**What to produce:**
From the line below containing "Image resolution: width=705" to the final line, print each line exactly as written. No pictures belong in the copy.

[Stored records]
=== Begin Enclosure ===
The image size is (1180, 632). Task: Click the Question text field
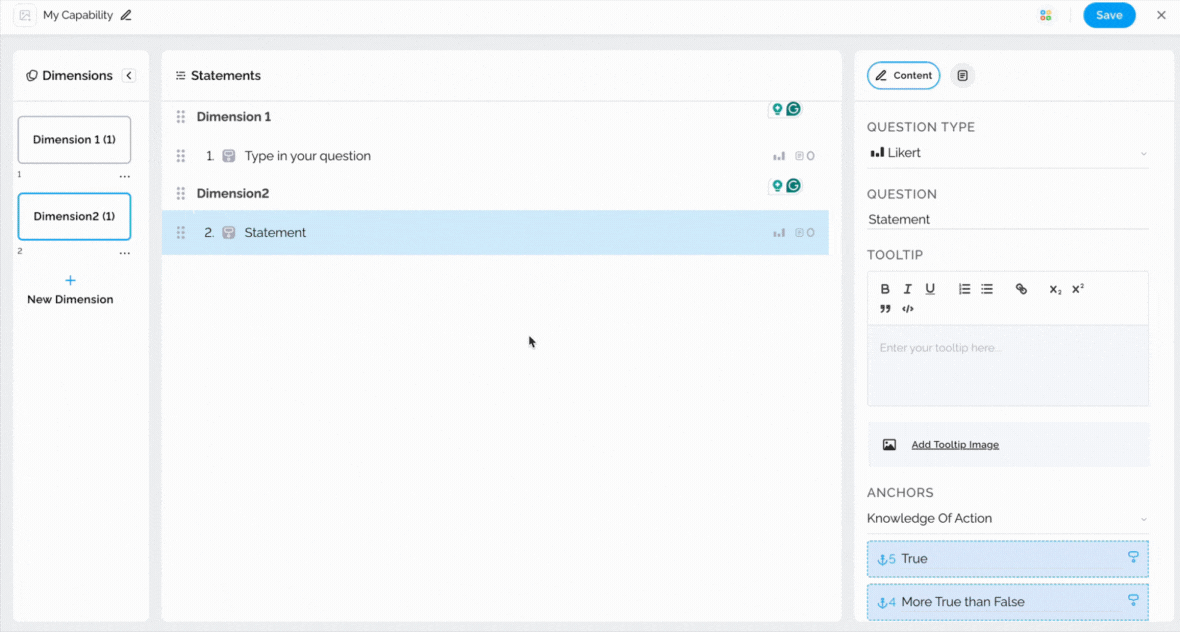click(x=1007, y=220)
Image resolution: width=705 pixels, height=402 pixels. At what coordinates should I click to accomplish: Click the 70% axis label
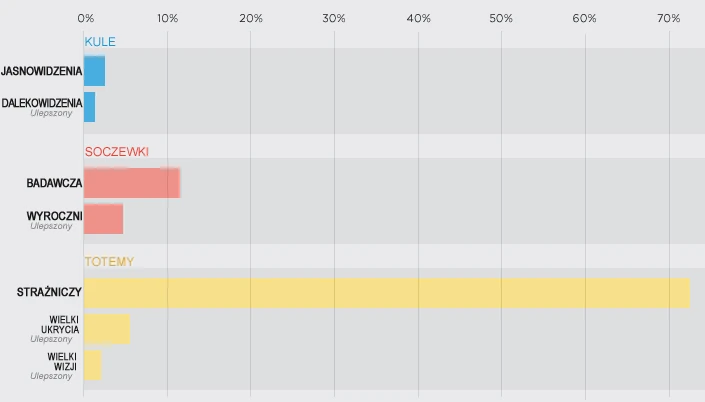click(x=669, y=18)
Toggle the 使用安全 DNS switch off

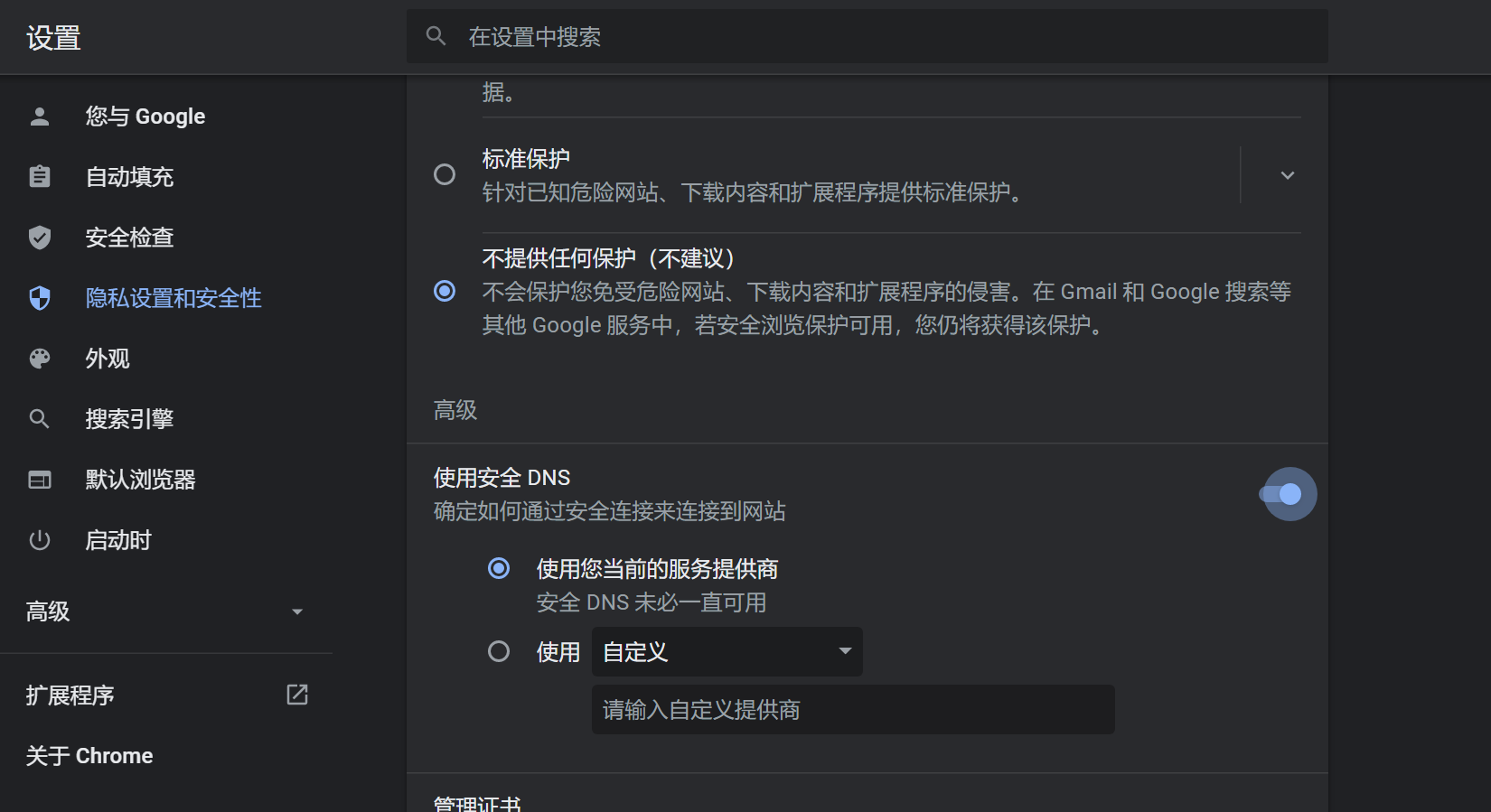1281,494
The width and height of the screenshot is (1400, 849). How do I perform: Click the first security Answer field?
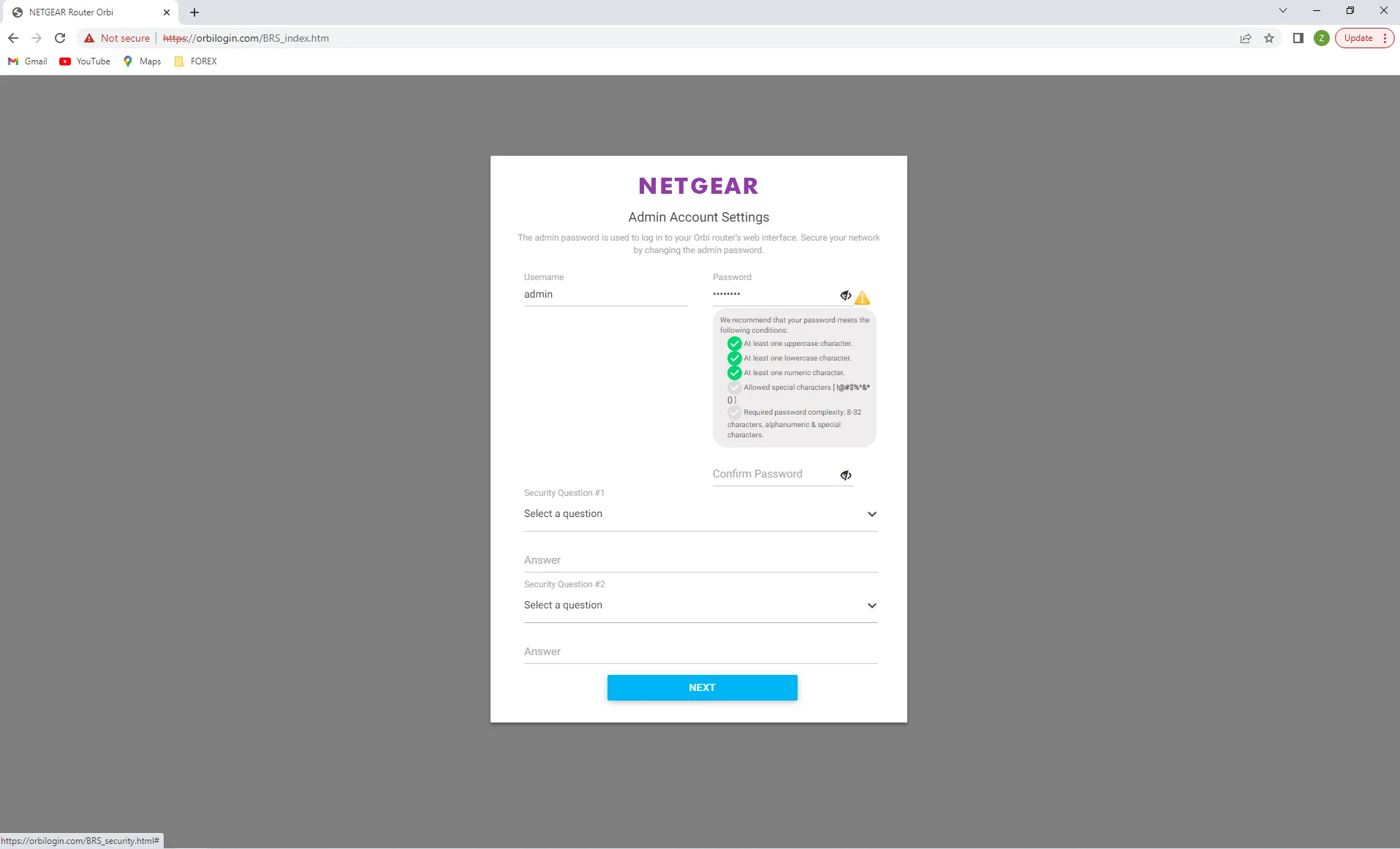(x=700, y=560)
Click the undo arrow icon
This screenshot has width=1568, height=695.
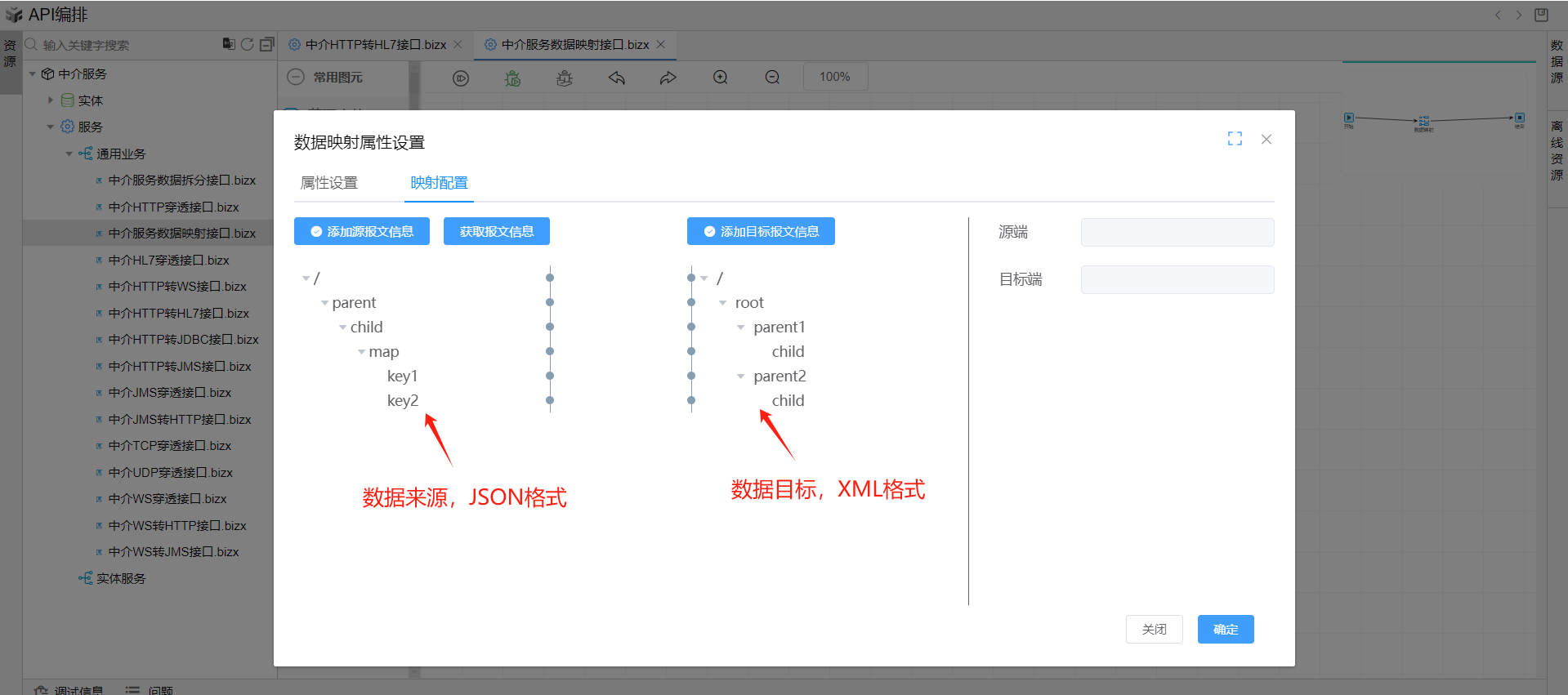click(617, 78)
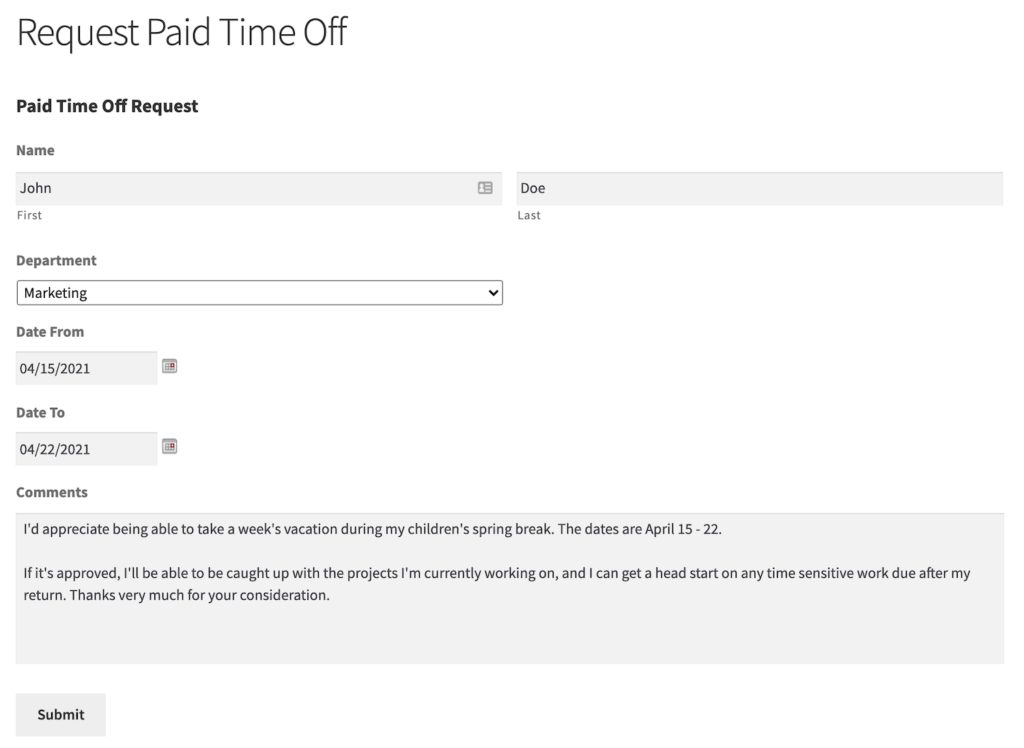Click the First sub-label under name

[x=30, y=215]
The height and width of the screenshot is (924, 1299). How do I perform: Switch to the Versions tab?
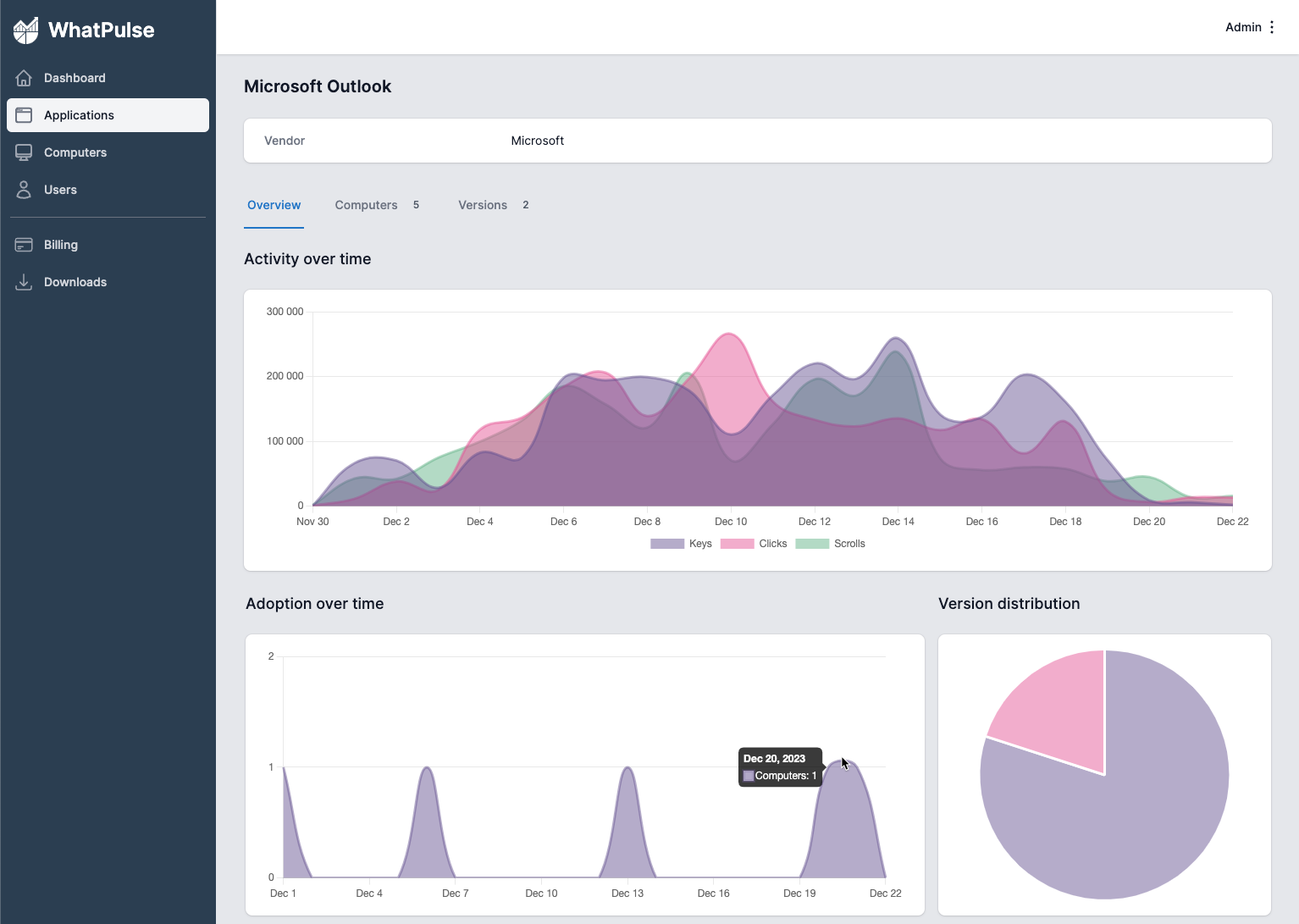click(494, 205)
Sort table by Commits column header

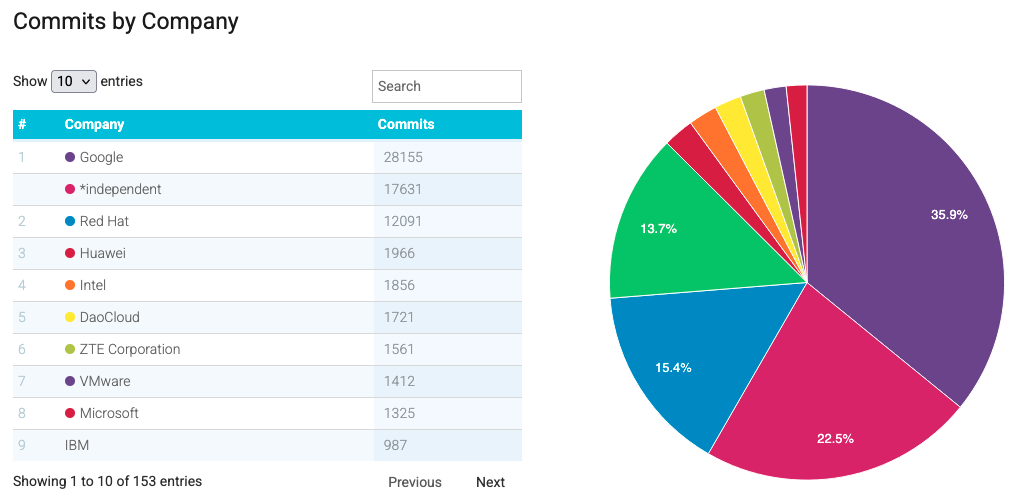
=== End Enclosure ===
**Task result:**
Image resolution: width=705 pixels, height=402 pixels. At what coordinates should I click to accomplish: Click the 70% axis label
click(x=669, y=18)
Toggle the 使用安全 DNS switch off

1281,494
The width and height of the screenshot is (1400, 849). How do I perform: Click the first security Answer field?
(x=700, y=560)
Click the undo arrow icon
This screenshot has width=1568, height=695.
click(617, 78)
Click the First sub-label under name

[x=30, y=215]
The height and width of the screenshot is (924, 1299). How do I perform: Switch to the Versions tab?
click(494, 205)
Sort table by Commits column header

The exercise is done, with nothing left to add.